## Instructions for the task:
The answer should contain all of the records below, each one copied word for word.

BEGIN Data shown

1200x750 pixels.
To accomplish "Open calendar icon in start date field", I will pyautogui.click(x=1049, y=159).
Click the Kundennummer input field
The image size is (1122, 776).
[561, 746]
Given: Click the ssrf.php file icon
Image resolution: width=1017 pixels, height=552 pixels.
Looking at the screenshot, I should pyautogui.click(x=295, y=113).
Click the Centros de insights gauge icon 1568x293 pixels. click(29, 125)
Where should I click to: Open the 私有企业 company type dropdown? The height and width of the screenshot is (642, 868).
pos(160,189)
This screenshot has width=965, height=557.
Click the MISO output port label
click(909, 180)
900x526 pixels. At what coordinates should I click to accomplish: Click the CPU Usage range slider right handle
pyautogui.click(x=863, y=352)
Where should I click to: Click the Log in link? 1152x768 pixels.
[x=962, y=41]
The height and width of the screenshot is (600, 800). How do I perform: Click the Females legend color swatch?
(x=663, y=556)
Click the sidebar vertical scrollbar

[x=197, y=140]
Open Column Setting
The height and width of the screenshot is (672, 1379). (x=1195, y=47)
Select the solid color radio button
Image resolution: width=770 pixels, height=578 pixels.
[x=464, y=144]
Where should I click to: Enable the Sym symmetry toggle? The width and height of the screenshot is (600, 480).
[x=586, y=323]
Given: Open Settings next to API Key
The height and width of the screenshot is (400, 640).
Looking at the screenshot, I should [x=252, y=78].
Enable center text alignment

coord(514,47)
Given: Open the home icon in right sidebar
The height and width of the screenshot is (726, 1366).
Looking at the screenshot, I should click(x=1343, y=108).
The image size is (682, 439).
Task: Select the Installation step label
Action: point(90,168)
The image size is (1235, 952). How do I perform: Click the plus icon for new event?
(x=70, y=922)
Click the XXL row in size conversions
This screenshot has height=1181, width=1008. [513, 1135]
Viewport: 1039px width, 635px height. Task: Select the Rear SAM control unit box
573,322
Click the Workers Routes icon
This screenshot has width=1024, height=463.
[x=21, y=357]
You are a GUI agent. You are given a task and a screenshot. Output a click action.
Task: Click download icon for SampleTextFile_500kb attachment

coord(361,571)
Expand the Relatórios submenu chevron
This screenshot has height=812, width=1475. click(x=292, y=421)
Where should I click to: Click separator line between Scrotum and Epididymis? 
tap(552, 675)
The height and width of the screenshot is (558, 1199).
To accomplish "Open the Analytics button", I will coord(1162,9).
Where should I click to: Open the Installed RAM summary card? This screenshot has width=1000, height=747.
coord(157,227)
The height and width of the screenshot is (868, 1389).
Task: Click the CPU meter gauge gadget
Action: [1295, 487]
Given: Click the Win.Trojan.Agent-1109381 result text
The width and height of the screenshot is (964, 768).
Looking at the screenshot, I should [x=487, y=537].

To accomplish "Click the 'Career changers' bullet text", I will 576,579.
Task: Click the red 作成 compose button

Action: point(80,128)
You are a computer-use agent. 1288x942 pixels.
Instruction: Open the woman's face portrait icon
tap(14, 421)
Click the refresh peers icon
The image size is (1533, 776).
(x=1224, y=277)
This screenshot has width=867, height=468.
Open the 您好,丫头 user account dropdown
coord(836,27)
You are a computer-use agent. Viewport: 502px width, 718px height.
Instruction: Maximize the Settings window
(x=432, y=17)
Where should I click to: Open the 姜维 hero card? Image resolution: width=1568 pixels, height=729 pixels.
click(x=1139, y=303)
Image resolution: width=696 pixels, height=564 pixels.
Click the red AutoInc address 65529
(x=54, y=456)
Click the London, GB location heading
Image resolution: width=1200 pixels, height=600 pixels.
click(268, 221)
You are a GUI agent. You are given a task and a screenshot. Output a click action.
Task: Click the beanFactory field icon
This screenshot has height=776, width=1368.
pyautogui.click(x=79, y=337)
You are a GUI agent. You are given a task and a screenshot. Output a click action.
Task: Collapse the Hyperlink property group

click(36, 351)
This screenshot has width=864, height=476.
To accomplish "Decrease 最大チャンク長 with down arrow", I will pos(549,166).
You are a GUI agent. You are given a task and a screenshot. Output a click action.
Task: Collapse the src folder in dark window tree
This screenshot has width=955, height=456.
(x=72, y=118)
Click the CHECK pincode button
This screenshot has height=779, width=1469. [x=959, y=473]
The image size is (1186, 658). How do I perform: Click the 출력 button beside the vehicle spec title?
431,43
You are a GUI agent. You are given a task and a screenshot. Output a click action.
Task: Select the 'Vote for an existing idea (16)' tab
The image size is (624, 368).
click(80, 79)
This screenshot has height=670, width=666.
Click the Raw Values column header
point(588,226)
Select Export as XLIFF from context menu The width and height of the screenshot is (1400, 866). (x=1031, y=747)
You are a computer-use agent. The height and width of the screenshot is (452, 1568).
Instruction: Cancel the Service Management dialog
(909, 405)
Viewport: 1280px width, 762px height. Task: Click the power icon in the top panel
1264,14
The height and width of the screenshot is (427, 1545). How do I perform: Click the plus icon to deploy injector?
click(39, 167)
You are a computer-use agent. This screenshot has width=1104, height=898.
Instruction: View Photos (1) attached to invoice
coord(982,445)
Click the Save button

END Data shown

## Exercise solution:
1200x750 pixels.
To accomplish "Open calendar icon in start date field", I will pyautogui.click(x=1049, y=159).
Click the Kundennummer input field
The image size is (1122, 776).
[561, 746]
Given: Click the ssrf.php file icon
Image resolution: width=1017 pixels, height=552 pixels.
Looking at the screenshot, I should pyautogui.click(x=295, y=113).
Click the Centros de insights gauge icon 1568x293 pixels. click(29, 125)
Where should I click to: Open the 私有企业 company type dropdown? The height and width of the screenshot is (642, 868).
pos(160,189)
This screenshot has width=965, height=557.
Click the MISO output port label
click(909, 180)
900x526 pixels. At what coordinates should I click to accomplish: Click the CPU Usage range slider right handle
pyautogui.click(x=863, y=352)
Where should I click to: Click the Log in link? 1152x768 pixels.
[x=962, y=41]
The height and width of the screenshot is (600, 800). How do I perform: Click the Females legend color swatch?
(x=663, y=556)
Click the sidebar vertical scrollbar

[x=197, y=140]
Open Column Setting
The height and width of the screenshot is (672, 1379). (x=1195, y=47)
Select the solid color radio button
Image resolution: width=770 pixels, height=578 pixels.
[x=464, y=144]
Where should I click to: Enable the Sym symmetry toggle? The width and height of the screenshot is (600, 480).
[x=586, y=323]
Given: Open Settings next to API Key
The height and width of the screenshot is (400, 640).
Looking at the screenshot, I should [x=252, y=78].
Enable center text alignment

coord(514,47)
Given: Open the home icon in right sidebar
The height and width of the screenshot is (726, 1366).
Looking at the screenshot, I should click(x=1343, y=108).
The image size is (682, 439).
Task: Select the Installation step label
Action: point(90,168)
The image size is (1235, 952). How do I perform: Click the plus icon for new event?
(x=70, y=922)
Click the XXL row in size conversions
This screenshot has height=1181, width=1008. [513, 1135]
Viewport: 1039px width, 635px height. Task: Select the Rear SAM control unit box
573,322
Click the Workers Routes icon
This screenshot has width=1024, height=463.
[x=21, y=357]
You are a GUI agent. You are given a task and a screenshot. Output a click action.
Task: Click download icon for SampleTextFile_500kb attachment

coord(361,571)
Expand the Relatórios submenu chevron
This screenshot has height=812, width=1475. click(x=292, y=421)
Where should I click to: Click separator line between Scrotum and Epididymis? 
tap(552, 675)
The height and width of the screenshot is (558, 1199).
To accomplish "Open the Analytics button", I will coord(1162,9).
Where should I click to: Open the Installed RAM summary card? This screenshot has width=1000, height=747.
coord(157,227)
The height and width of the screenshot is (868, 1389).
Task: Click the CPU meter gauge gadget
Action: [1295, 487]
Given: Click the Win.Trojan.Agent-1109381 result text
The width and height of the screenshot is (964, 768).
Looking at the screenshot, I should [x=487, y=537].

To accomplish "Click the 'Career changers' bullet text", I will 576,579.
Task: Click the red 作成 compose button

Action: point(80,128)
You are a computer-use agent. 1288x942 pixels.
Instruction: Open the woman's face portrait icon
tap(14, 421)
Click the refresh peers icon
The image size is (1533, 776).
(x=1224, y=277)
This screenshot has width=867, height=468.
Open the 您好,丫头 user account dropdown
coord(836,27)
You are a computer-use agent. Viewport: 502px width, 718px height.
Instruction: Maximize the Settings window
(x=432, y=17)
Where should I click to: Open the 姜维 hero card? Image resolution: width=1568 pixels, height=729 pixels.
click(x=1139, y=303)
Image resolution: width=696 pixels, height=564 pixels.
Click the red AutoInc address 65529
(x=54, y=456)
Click the London, GB location heading
Image resolution: width=1200 pixels, height=600 pixels.
click(268, 221)
You are a GUI agent. You are given a task and a screenshot. Output a click action.
Task: Click the beanFactory field icon
This screenshot has height=776, width=1368.
pyautogui.click(x=79, y=337)
You are a GUI agent. You are given a task and a screenshot. Output a click action.
Task: Collapse the Hyperlink property group

click(36, 351)
This screenshot has width=864, height=476.
To accomplish "Decrease 最大チャンク長 with down arrow", I will pos(549,166).
You are a GUI agent. You are given a task and a screenshot. Output a click action.
Task: Collapse the src folder in dark window tree
This screenshot has width=955, height=456.
(x=72, y=118)
Click the CHECK pincode button
This screenshot has height=779, width=1469. [x=959, y=473]
The image size is (1186, 658). How do I perform: Click the 출력 button beside the vehicle spec title?
431,43
You are a GUI agent. You are given a task and a screenshot. Output a click action.
Task: Select the 'Vote for an existing idea (16)' tab
The image size is (624, 368).
click(80, 79)
This screenshot has height=670, width=666.
Click the Raw Values column header
point(588,226)
Select Export as XLIFF from context menu The width and height of the screenshot is (1400, 866). (x=1031, y=747)
You are a computer-use agent. The height and width of the screenshot is (452, 1568).
Instruction: Cancel the Service Management dialog
(909, 405)
Viewport: 1280px width, 762px height. Task: Click the power icon in the top panel
1264,14
The height and width of the screenshot is (427, 1545). How do I perform: Click the plus icon to deploy injector?
click(39, 167)
You are a computer-use agent. This screenshot has width=1104, height=898.
Instruction: View Photos (1) attached to invoice
coord(982,445)
Click the Save button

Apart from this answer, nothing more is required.